▶ _Task details_:
Determine how many lines of the material below contain "list". Report only that figure.

BEGIN

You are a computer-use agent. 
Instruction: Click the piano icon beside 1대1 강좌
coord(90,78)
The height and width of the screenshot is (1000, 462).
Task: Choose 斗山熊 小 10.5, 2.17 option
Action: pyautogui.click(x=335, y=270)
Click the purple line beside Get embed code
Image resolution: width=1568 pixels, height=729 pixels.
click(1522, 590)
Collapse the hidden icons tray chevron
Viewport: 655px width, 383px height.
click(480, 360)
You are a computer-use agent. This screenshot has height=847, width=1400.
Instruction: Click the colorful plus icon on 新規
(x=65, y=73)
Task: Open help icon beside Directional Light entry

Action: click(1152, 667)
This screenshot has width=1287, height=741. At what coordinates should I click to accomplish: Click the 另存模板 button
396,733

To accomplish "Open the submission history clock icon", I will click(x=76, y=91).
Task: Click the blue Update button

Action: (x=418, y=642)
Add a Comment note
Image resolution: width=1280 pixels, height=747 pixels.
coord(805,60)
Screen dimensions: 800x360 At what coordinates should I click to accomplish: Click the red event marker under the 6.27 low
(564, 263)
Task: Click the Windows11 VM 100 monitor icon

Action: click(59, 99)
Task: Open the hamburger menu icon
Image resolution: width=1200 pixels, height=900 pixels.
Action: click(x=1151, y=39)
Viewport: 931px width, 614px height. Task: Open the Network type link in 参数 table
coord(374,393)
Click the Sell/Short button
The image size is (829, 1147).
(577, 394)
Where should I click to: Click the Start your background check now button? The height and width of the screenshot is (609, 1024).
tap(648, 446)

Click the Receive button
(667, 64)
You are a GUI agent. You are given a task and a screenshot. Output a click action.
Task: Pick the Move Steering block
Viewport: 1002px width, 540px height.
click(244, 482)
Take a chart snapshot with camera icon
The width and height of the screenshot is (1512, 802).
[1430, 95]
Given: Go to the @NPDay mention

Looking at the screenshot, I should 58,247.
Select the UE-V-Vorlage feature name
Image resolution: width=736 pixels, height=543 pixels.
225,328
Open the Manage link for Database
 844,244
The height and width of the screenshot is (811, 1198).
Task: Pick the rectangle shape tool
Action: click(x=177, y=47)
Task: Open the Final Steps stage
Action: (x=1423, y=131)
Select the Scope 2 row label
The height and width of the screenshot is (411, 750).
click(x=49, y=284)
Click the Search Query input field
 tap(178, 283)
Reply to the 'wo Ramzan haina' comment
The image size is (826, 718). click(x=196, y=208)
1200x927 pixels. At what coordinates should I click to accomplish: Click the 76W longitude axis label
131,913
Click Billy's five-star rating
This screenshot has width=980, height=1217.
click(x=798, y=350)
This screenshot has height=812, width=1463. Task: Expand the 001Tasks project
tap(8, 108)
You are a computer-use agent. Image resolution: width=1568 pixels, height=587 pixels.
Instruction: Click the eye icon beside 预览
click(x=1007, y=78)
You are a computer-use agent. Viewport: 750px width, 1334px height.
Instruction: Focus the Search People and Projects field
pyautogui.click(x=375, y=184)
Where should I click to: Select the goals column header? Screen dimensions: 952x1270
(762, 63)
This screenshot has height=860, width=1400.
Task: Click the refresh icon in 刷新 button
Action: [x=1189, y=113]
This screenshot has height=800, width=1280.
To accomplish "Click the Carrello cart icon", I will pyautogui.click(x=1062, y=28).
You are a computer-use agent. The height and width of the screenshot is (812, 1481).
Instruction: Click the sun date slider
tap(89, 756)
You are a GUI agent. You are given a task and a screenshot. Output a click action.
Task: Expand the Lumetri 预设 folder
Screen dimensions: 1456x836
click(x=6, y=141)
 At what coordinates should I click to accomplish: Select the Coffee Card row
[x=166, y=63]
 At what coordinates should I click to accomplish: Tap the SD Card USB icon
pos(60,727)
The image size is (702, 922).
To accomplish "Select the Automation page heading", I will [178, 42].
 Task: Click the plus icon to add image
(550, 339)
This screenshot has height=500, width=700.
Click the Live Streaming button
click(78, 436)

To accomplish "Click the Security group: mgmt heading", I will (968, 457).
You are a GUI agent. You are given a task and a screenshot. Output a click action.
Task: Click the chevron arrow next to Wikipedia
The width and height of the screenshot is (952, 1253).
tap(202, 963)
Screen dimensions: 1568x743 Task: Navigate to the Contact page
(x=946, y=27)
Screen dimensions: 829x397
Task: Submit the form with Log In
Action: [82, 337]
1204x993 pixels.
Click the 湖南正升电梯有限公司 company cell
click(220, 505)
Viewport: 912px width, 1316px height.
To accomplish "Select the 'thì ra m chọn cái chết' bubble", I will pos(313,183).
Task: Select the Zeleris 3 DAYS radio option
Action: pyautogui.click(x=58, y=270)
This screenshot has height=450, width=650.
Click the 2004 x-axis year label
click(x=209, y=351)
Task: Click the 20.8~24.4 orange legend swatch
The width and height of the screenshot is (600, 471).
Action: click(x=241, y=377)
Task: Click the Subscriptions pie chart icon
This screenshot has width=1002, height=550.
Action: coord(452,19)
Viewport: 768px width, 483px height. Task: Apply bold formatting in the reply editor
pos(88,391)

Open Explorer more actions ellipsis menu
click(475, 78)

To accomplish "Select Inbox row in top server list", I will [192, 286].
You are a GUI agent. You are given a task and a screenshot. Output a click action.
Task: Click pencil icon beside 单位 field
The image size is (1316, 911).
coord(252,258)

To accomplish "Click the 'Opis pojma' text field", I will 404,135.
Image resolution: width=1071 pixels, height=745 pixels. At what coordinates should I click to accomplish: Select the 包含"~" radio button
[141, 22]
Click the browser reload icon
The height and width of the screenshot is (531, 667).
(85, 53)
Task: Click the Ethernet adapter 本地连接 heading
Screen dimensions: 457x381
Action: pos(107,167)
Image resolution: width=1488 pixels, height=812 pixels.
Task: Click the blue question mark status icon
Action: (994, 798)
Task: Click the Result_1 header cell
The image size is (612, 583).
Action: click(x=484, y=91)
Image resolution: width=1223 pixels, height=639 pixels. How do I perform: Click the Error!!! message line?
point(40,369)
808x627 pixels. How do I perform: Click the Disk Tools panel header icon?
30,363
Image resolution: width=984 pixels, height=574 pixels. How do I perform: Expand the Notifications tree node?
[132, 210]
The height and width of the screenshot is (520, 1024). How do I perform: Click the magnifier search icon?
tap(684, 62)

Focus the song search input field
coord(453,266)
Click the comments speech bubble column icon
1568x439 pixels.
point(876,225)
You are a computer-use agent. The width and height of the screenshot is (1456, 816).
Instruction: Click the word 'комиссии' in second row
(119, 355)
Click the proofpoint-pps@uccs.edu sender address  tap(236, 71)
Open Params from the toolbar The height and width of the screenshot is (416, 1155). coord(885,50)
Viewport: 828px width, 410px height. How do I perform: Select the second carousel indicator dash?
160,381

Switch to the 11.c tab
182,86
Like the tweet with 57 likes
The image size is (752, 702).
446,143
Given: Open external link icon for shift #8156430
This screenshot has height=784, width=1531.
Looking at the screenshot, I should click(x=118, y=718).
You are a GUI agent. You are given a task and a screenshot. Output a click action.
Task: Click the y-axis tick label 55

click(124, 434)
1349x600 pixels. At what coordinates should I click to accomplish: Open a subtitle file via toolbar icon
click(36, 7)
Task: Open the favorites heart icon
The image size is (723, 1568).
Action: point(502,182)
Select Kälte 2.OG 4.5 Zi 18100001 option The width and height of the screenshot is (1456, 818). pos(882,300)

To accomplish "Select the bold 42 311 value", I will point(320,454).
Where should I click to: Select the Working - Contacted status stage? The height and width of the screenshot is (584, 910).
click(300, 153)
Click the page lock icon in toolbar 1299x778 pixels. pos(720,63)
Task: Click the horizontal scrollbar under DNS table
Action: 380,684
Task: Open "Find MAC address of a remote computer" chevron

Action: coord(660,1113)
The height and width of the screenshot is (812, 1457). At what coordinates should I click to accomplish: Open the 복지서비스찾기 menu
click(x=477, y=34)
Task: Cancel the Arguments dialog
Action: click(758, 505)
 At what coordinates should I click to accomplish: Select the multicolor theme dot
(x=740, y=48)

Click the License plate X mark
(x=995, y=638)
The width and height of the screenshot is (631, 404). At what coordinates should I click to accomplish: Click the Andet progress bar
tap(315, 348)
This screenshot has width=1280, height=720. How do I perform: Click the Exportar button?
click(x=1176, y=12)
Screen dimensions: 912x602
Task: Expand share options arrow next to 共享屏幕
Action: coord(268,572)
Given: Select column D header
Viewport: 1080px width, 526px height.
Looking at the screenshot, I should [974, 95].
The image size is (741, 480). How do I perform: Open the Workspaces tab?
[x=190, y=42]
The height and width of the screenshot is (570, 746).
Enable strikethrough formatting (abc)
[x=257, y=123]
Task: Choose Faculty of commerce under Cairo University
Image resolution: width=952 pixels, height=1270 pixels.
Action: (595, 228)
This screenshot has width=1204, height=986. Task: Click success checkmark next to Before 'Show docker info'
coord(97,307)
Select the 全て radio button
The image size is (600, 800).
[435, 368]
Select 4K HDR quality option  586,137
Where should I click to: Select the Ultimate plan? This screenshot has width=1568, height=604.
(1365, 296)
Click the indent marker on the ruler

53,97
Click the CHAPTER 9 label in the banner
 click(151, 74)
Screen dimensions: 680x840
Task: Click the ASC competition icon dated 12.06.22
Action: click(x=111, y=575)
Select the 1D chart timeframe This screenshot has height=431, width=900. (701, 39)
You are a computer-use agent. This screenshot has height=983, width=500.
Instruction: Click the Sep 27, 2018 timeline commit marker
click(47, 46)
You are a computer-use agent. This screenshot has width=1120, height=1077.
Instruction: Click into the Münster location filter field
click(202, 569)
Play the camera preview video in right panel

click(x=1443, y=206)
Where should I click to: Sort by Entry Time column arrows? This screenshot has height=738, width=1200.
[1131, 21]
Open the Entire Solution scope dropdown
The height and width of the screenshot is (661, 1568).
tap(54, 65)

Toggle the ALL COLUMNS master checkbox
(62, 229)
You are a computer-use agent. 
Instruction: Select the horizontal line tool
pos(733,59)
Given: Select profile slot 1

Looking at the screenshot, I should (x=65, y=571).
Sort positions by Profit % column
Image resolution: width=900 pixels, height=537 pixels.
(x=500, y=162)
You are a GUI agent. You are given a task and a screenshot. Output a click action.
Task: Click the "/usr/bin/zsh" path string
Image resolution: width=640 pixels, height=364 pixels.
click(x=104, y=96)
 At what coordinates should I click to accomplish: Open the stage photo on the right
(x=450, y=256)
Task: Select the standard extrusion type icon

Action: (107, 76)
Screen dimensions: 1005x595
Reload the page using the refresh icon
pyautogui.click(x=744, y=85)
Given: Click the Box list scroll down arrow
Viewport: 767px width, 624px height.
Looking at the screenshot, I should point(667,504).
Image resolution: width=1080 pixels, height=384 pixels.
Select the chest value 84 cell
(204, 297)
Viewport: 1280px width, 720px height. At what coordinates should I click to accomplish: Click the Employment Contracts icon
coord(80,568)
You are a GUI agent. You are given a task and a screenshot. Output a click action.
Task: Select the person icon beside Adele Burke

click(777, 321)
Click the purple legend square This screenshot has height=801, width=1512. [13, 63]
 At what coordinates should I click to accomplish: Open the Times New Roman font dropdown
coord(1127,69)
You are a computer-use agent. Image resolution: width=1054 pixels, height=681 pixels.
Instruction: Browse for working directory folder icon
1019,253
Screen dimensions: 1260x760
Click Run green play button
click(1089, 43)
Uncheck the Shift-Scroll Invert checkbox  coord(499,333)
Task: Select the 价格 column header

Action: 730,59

END

▶ _Finished task_:
2